Justin Fowler, an assistant professor in the Department of Poultry Science at the University of Georgia, recently released an app that will help midscale poultry producers mix the right ratio of feed ingredients needed to maintain a healthy flock. FeedMix, funded by a grant from the World Poultry Foundation, was released for both Apple and Android platforms at the end of August.

Fowler, who joined the poultry science department in 2015, developed the app after working with the emerging poultry industry in Ghana. He was one of a delegation of UGA poultry scientists who traveled to Ghana in June 2015 and June 2016 to help the Ghana Association of Poultry Farmers set up a Cooperative Extension-style continuing education program for Ghanaian poultry farmers. The association’s membership — the poultry farmers who invited the team of scientists to Ghana — reported being most interested in more information on nutrition and feed formulation.

After those visits to Ghana, Fowler collaborated with the same developers that produced UGA poultry faculty members and scientists Mike Czarick and Brian Fairchild’s CHKMINVENT app. Together they created a simple app to help producers know exactly what they are feeding their birds when they are on-site, mixing their own feeds.

The number of poultry farms in Ghana is growing, but most farmers only raise a few hundred birds at a time. In 2015, Ghanaian farmers produced about 2.1 million broilers on about 1,508 farms across the country. About 2,900 Ghanaian poultry farms raise laying hens and sell eggs, according to a 2016 study by the U.S. Agency for International Development.

Ghanaian poultry farmers who mix their own feed do so from ingredients that are very similar to U.S. producers’ ingredients — mainly corn and soybean meal. About 57 percent of Ghana's chicken farmers grow at least some of their own feed components on their farms.

During Fowler’s trip to Ghana in June 2016, farmers often asked him about the health of their flocks, and he would reply with questions about the chickens’ nutrition and the amount of protein and calcium provided in their diet.

"They’d tell me, ‘We just make our feed ourselves; we don’t know what nutrients are in it,’” Fowler said. “This app allows them to enter in what they’re mixing into the feed, and it will give them information about the nutrient balance of that mix.”

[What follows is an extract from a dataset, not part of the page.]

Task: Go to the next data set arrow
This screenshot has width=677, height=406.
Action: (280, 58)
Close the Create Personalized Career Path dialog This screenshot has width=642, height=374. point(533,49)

Gene Pesti , professor of poultry science and animal nutrition at UGA, compiled this information into a series of Excel workbooks, but many small farmers don’t always have access to the desktop or laptop computers needed to use them.

They do, however, have smartphones.

“Pretty much every farmer we talked to had a (smart)phone,” Fowler said. “The advantage of this technology is that it provides immediate feedback to producers who are on a small enough scale that they may not have a good handle on exactly what kind of nutrition they are providing their flocks.”

FeedMix is the second app released by the UGA poultry science department. In 2015, Fairchild, Czarick and fellow UGA poultry faculty member and agricultural engineer John Worley developed CHKMINVENT, an app that allows farmers to enter local climatic conditions and other factors to calculate cooling and ventilation plans for their chicken houses. Farmers in the U.S. and across the globe have downloaded the app more than 1,000 times.

Farmers can find a video tutorial on FeedMix at tinyurl.com/UGAFeedMix.